When was the Messiah Born?
EDITOR: Have you ever considered that the Sacred Scriptures do indeed inform us of the date when the Messiah was actually born?
Nominal Churchianity does not read the Sacred Scriptures very carefully. If they did they would have been able to tell the truth.
Luke chapter 1 tells us that a certain priest named Zachariah, of the course of Abijah: and he had a wife and her name was Elisabeth. And they had no child, because that Elisabeth was barren, and they both were now advanced in their days.” The significant term here is the “course of Abijah.”
1 Chronicles 24 shows that the course of Abijah specifies a certain time. King David arranged for the divisions of the priesthood into the 24 families of the descendants of Eleazar and Ithamar. In verse 10, you find that the eighth course, or division, was that of ABIJAH.

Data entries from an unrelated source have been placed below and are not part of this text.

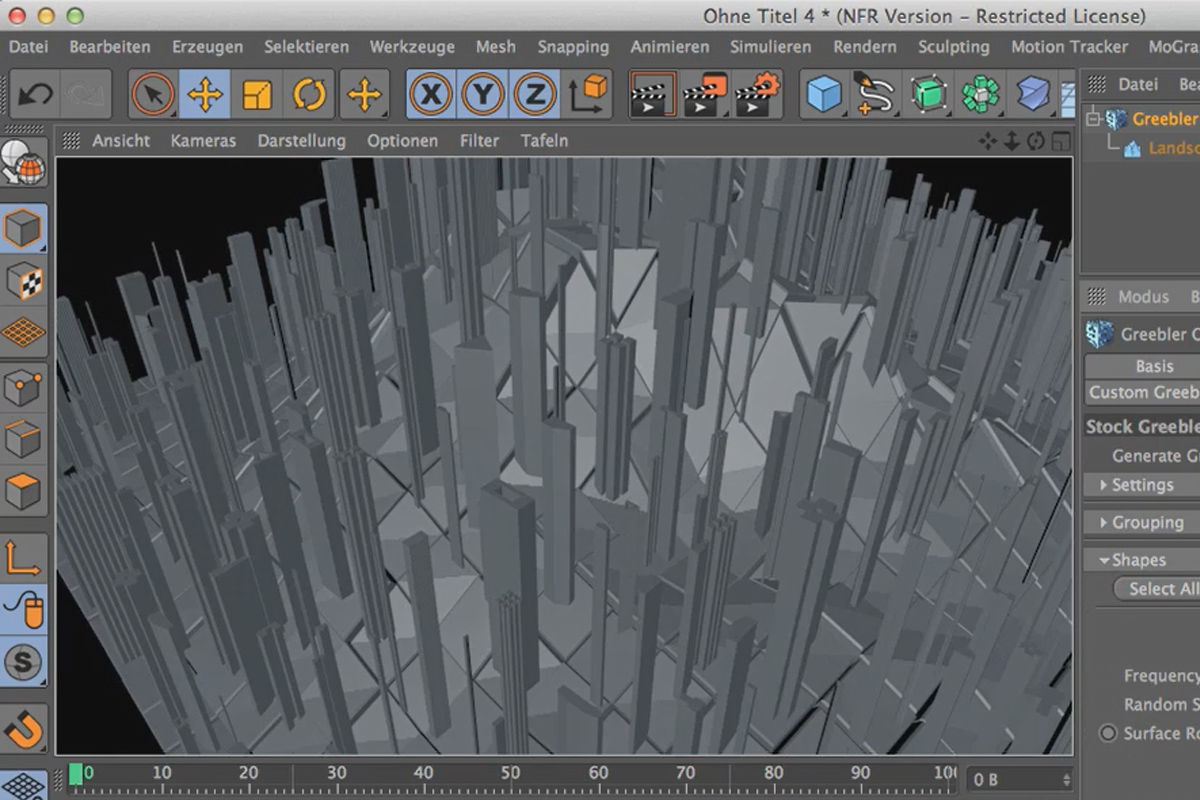The width and height of the screenshot is (1200, 800).
Task: Open the Render Settings clapperboard icon
Action: [x=757, y=95]
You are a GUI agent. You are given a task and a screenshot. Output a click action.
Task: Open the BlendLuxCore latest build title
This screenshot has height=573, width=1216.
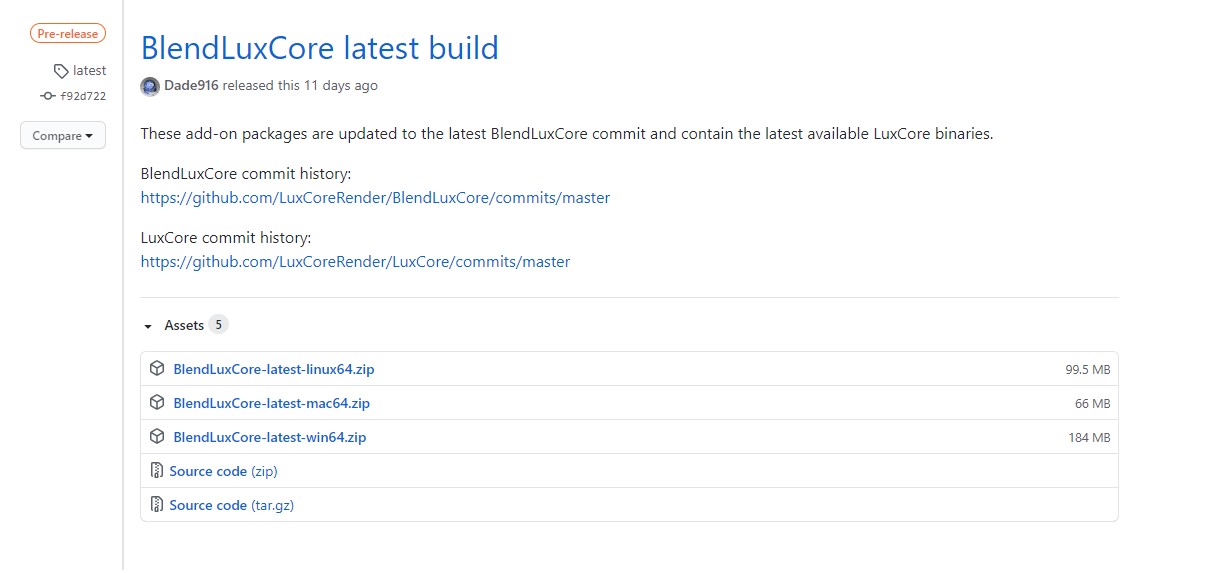(319, 48)
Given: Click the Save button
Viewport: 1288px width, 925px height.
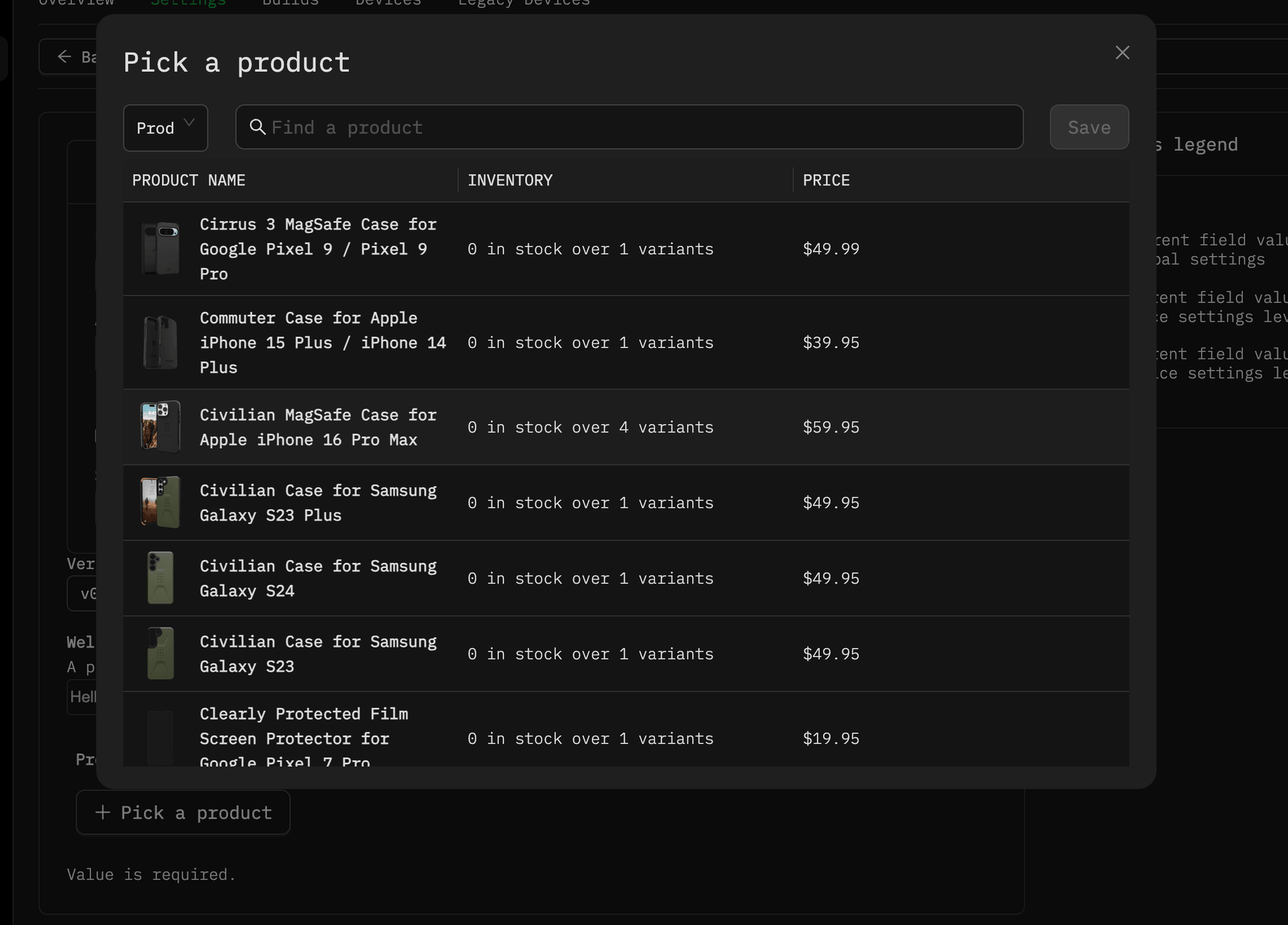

David instructed that each week, between Passover and Tabernacles and between Tabernacles and Passover, a different family of the priests would serve in the Temple and perform the sacrifices. This was a 24 weeks period, except for an intercalary year.
Therefore, if you begin to count eight weeks after the Passover (in April) you will come approximately to the middle of June. This would have been the week of the course of Abijah; the time when Zachariah served. This was the time when he was contacted by the angel. Returning home, his wife Elisabeth became pregnant.
Luke 1: 24-25 tells us “And after these days Elisabeth his wife conceived; and she hid herself five months,…” Continuing with this passage, we read that in the sixth month, the angel Gabriel was sent to announce the supernatural conception of the Messiah. Verses 36 and 37 read “And behold, Elisabeth your kinswoman, she also has conceived a son in her old age; and this is the sixth month with her that was called barren…”
Consequently, we would then count six months from the middle of June, and this would give us the date for the conception of the Messiah. Remember that the human gestation period is approximately nine months in length (266 days). Is it shocking, then, to learn that Yahshua the Messiah was conceived about the middle of December? If the Messiah was conceived about the middle of December, how could He be born on December 25th? Obviously, the Messiah’s birth was not December 25th!
The question you may ask then is: when was He born? We learned in John 1:14 that the Word became flesh and Tabernacled among us. There is no coincidence that such terminology is employed in the Sacred Scriptures. When we count off the nine gestation months from the middle of December, using a scriptural calendar, it is amazing that it brings us right up to the first day of the Feast of Tabernacles as the date of Yahshua the Messiah’s birth. Additionally, He would have then been circumcised on another holy day, the Last Great Day of the Feast. Consequently, when Yahweh’s people observe the Feast of Tabernacles, they are actually worshipping on significant days in the Messiah’s life.
If the Messiah was not born on December 25, then why observe His birthday at that time?